▶ _Aim of the exercise_: Your reply should be the complete data, reproduced exactly.

----- Dataset extract

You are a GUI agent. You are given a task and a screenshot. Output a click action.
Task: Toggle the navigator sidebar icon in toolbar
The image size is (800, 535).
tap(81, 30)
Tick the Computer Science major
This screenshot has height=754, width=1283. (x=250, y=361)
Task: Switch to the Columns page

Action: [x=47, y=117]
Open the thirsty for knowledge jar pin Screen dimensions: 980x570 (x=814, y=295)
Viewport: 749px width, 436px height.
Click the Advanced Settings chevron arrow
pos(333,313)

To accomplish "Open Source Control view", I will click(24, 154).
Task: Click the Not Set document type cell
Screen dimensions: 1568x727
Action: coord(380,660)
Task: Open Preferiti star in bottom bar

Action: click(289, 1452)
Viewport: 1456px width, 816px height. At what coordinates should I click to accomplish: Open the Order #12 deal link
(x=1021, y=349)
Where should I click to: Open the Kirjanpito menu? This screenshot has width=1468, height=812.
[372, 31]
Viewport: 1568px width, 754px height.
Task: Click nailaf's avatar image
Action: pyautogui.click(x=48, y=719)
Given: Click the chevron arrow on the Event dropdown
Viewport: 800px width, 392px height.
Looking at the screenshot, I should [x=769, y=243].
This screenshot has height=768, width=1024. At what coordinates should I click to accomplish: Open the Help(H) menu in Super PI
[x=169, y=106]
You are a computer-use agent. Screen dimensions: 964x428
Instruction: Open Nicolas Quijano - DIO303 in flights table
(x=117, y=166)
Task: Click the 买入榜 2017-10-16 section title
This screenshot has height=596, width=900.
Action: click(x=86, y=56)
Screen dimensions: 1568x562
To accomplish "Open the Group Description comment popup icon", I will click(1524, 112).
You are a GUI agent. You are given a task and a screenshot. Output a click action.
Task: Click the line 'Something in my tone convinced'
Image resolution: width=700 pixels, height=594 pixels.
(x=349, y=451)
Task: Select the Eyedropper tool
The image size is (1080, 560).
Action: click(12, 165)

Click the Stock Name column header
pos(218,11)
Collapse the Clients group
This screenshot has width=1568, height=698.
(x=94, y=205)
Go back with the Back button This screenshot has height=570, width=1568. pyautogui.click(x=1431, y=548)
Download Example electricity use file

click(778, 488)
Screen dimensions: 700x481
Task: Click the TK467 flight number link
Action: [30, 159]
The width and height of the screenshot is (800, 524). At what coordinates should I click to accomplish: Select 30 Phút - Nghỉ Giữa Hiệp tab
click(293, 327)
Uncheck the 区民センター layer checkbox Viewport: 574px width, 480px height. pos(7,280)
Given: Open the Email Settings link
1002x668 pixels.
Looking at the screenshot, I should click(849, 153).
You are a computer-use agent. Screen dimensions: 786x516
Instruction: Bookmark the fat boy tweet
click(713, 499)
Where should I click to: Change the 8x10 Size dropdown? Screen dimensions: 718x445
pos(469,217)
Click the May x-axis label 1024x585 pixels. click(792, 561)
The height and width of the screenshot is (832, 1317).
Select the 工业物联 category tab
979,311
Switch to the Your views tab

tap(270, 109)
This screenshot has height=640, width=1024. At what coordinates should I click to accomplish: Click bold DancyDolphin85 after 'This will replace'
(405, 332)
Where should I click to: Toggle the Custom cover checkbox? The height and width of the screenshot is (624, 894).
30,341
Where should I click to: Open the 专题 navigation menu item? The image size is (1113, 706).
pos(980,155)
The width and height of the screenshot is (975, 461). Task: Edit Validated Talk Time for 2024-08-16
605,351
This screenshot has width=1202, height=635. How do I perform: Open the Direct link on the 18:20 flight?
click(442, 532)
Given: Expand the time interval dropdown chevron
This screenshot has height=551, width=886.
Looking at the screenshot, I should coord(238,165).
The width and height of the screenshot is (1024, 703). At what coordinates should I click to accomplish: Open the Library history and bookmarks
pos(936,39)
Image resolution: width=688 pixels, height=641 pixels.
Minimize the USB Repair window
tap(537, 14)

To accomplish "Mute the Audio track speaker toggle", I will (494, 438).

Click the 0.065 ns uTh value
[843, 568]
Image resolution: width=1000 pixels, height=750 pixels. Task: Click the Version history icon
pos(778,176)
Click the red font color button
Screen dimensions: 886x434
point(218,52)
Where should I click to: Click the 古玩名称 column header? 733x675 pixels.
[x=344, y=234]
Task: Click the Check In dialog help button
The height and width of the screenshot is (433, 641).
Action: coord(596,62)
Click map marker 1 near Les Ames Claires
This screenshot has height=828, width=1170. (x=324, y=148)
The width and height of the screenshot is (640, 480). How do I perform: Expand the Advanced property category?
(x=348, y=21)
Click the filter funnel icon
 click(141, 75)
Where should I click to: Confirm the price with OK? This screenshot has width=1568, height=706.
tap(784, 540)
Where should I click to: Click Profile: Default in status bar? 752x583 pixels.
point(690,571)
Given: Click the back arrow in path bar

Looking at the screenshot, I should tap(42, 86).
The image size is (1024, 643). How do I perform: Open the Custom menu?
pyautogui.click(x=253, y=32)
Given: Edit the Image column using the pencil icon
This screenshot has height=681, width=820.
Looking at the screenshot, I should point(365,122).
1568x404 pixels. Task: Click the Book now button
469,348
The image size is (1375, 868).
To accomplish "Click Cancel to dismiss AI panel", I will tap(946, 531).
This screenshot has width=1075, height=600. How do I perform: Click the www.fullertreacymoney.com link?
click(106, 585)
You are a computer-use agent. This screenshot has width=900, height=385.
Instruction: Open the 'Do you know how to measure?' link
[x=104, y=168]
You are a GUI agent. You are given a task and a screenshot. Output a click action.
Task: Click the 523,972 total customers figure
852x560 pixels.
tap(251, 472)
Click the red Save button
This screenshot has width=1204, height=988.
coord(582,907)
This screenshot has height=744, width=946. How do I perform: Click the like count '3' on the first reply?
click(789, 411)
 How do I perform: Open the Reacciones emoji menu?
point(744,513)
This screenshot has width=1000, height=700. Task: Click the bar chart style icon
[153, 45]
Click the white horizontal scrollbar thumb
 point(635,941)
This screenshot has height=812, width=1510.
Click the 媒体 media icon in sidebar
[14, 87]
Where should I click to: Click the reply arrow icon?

----------

▶ _Solution_:
You are a GUI agent. You are given a task and a screenshot. Output a click action.
Task: Toggle the navigator sidebar icon in toolbar
The image size is (800, 535).
tap(81, 30)
Tick the Computer Science major
This screenshot has height=754, width=1283. (x=250, y=361)
Task: Switch to the Columns page

Action: [x=47, y=117]
Open the thirsty for knowledge jar pin Screen dimensions: 980x570 (x=814, y=295)
Viewport: 749px width, 436px height.
Click the Advanced Settings chevron arrow
pos(333,313)

To accomplish "Open Source Control view", I will click(24, 154).
Task: Click the Not Set document type cell
Screen dimensions: 1568x727
Action: coord(380,660)
Task: Open Preferiti star in bottom bar

Action: click(289, 1452)
Viewport: 1456px width, 816px height. At what coordinates should I click to accomplish: Open the Order #12 deal link
(x=1021, y=349)
Where should I click to: Open the Kirjanpito menu? This screenshot has width=1468, height=812.
[372, 31]
Viewport: 1568px width, 754px height.
Task: Click nailaf's avatar image
Action: pyautogui.click(x=48, y=719)
Given: Click the chevron arrow on the Event dropdown
Viewport: 800px width, 392px height.
Looking at the screenshot, I should [x=769, y=243].
This screenshot has height=768, width=1024. At what coordinates should I click to accomplish: Open the Help(H) menu in Super PI
[x=169, y=106]
You are a computer-use agent. Screen dimensions: 964x428
Instruction: Open Nicolas Quijano - DIO303 in flights table
(x=117, y=166)
Task: Click the 买入榜 2017-10-16 section title
This screenshot has height=596, width=900.
Action: click(x=86, y=56)
Screen dimensions: 1568x562
To accomplish "Open the Group Description comment popup icon", I will click(1524, 112).
You are a GUI agent. You are given a task and a screenshot. Output a click action.
Task: Click the line 'Something in my tone convinced'
Image resolution: width=700 pixels, height=594 pixels.
(x=349, y=451)
Task: Select the Eyedropper tool
The image size is (1080, 560).
Action: click(12, 165)

Click the Stock Name column header
pos(218,11)
Collapse the Clients group
This screenshot has width=1568, height=698.
(x=94, y=205)
Go back with the Back button This screenshot has height=570, width=1568. pyautogui.click(x=1431, y=548)
Download Example electricity use file

click(778, 488)
Screen dimensions: 700x481
Task: Click the TK467 flight number link
Action: [30, 159]
The width and height of the screenshot is (800, 524). At what coordinates should I click to accomplish: Select 30 Phút - Nghỉ Giữa Hiệp tab
click(293, 327)
Uncheck the 区民センター layer checkbox Viewport: 574px width, 480px height. pos(7,280)
Given: Open the Email Settings link
1002x668 pixels.
Looking at the screenshot, I should click(849, 153).
You are a computer-use agent. Screen dimensions: 786x516
Instruction: Bookmark the fat boy tweet
click(713, 499)
Where should I click to: Change the 8x10 Size dropdown? Screen dimensions: 718x445
pos(469,217)
Click the May x-axis label 1024x585 pixels. click(792, 561)
The height and width of the screenshot is (832, 1317).
Select the 工业物联 category tab
979,311
Switch to the Your views tab

tap(270, 109)
This screenshot has height=640, width=1024. At what coordinates should I click to accomplish: Click bold DancyDolphin85 after 'This will replace'
(405, 332)
Where should I click to: Toggle the Custom cover checkbox? The height and width of the screenshot is (624, 894).
30,341
Where should I click to: Open the 专题 navigation menu item? The image size is (1113, 706).
pos(980,155)
The width and height of the screenshot is (975, 461). Task: Edit Validated Talk Time for 2024-08-16
605,351
This screenshot has width=1202, height=635. How do I perform: Open the Direct link on the 18:20 flight?
click(442, 532)
Given: Expand the time interval dropdown chevron
This screenshot has height=551, width=886.
Looking at the screenshot, I should coord(238,165).
The width and height of the screenshot is (1024, 703). At what coordinates should I click to accomplish: Open the Library history and bookmarks
pos(936,39)
Image resolution: width=688 pixels, height=641 pixels.
Minimize the USB Repair window
tap(537, 14)

To accomplish "Mute the Audio track speaker toggle", I will (494, 438).

Click the 0.065 ns uTh value
[843, 568]
Image resolution: width=1000 pixels, height=750 pixels. Task: Click the Version history icon
pos(778,176)
Click the red font color button
Screen dimensions: 886x434
point(218,52)
Where should I click to: Click the 古玩名称 column header? 733x675 pixels.
[x=344, y=234]
Task: Click the Check In dialog help button
The height and width of the screenshot is (433, 641).
Action: coord(596,62)
Click map marker 1 near Les Ames Claires
This screenshot has height=828, width=1170. (x=324, y=148)
The width and height of the screenshot is (640, 480). How do I perform: Expand the Advanced property category?
(x=348, y=21)
Click the filter funnel icon
 click(141, 75)
Where should I click to: Confirm the price with OK? This screenshot has width=1568, height=706.
tap(784, 540)
Where should I click to: Click Profile: Default in status bar? 752x583 pixels.
point(690,571)
Given: Click the back arrow in path bar

Looking at the screenshot, I should tap(42, 86).
The image size is (1024, 643). How do I perform: Open the Custom menu?
pyautogui.click(x=253, y=32)
Given: Edit the Image column using the pencil icon
This screenshot has height=681, width=820.
Looking at the screenshot, I should point(365,122).
1568x404 pixels. Task: Click the Book now button
469,348
The image size is (1375, 868).
To accomplish "Click Cancel to dismiss AI panel", I will tap(946, 531).
This screenshot has width=1075, height=600. How do I perform: Click the www.fullertreacymoney.com link?
click(106, 585)
You are a computer-use agent. This screenshot has width=900, height=385.
Instruction: Open the 'Do you know how to measure?' link
[x=104, y=168]
You are a GUI agent. You are given a task and a screenshot. Output a click action.
Task: Click the 523,972 total customers figure
852x560 pixels.
tap(251, 472)
Click the red Save button
This screenshot has width=1204, height=988.
coord(582,907)
This screenshot has height=744, width=946. How do I perform: Click the like count '3' on the first reply?
click(789, 411)
 How do I perform: Open the Reacciones emoji menu?
point(744,513)
This screenshot has width=1000, height=700. Task: Click the bar chart style icon
[153, 45]
Click the white horizontal scrollbar thumb
 point(635,941)
This screenshot has height=812, width=1510.
Click the 媒体 media icon in sidebar
[14, 87]
Where should I click to: Click the reply arrow icon?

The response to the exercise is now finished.